For all of their differences, the Republican candidates agree on one thing: They don’t like President Obama’s policies. That’s fine. Elections are supposed to be about clear choices. And, while we have found plenty to admire in Obama’s tenure, we too believe that there are many issues on which he has fallen depressingly short. He didn’t act swiftly or aggressively enough to improve the economy. He was too deferential to Wall Street. He’s been too lenient toward dictators and too slow to unequivocally align the United States with those seeking freedom the world over. Some of these critiques resonate with the left, some with the right, and some with both.
But what would the Republicans do instead? It’s hard to know—and that’s a pretty damning statement, given the timing. The Democrats running to replace George W. Bush were no less vehement, or unanimous, in their rejection of everything Bush. But, by this point in the last election cycle, they had also issued detailed and substantive plans for how they would govern and how they would address the nation’s most pressing problems. They had sketched out proposals for improving education, rewriting the tax code, and reforming health care. And, in their numerous debates, they spent a great deal of time arguing about these proposals. The arguments over policy—in particular, the dispute between Obama and Hillary Clinton over health care mandates (which Paul Starr revisits in this issue on page 11)—were so substantive that the wonkery drew mockery from “Saturday Night Live.”
The contrast between Democrats in 2007 and Republicans in 2011 is most striking on health care. Candidate Obama did more than provide programmatic details when he laid out a plan. He provided figures, including estimates of the program’s eventual cost. Newt Gingrich and Mitt Romney, like the rest of the Republican field, have spent a lot of time pledging to repeal the Affordable Care Act. But they’ve been far more sketchy about what they’d put in its place, saying merely that they’d support familiar conservative initiatives like allowing the purchase of health care across state lines.

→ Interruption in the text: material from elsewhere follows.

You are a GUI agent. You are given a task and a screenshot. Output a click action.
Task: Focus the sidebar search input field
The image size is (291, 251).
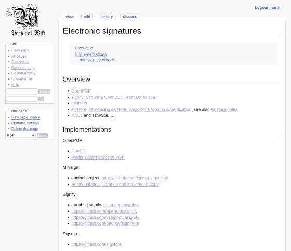(22, 91)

Numbers—how much the program might cost, how many people it would reach, and that sort of thing—are virtually nonexistent.
Of course, the issue landscape has changed since 2008: The economy is far and away the most important subject this time around. Last time, it was something of an afterthought until the end of the campaign, when the housing market cratered and the financial crisis began. But, even here, Gingrich and Romney remain pretty vague. Both candidates have made proposals for tax reform, for example, but beyond that they’ve offered mostly slogans. Romney’s brief on the economy seems superficially more detailed than Gingrich’s, if only because it consists of more than 150 pages and boasts 59 ideas. But it spends about as much time criticizing Obama as laying out new proposals. And those ideas are, again, surprisingly devoid of dollar or employment figures. (One exception is a forecast of how many jobs would be created by expanding off-shore drilling: The prediction, of 1.2 million new jobs, appears to come from an estimate published by the lobbying arm of the oil industry.)
Meanwhile, the foreign policy discussion on the Republican side has been incoherent—equal parts interventionist, dovish, isolationist, and nationalist. Would Romney and Gingrich practice a foreign policy in line with the vision of George W. Bush? Would they return to the GOP foreign policy stance of the 1990s, which led Republicans to oppose foreign interventions and nation-building? Or is there some other broad vision that would animate their approach? Given the contradictory, difficult-to-parse signals generally being sent by the major candidates, it’s impossible to say.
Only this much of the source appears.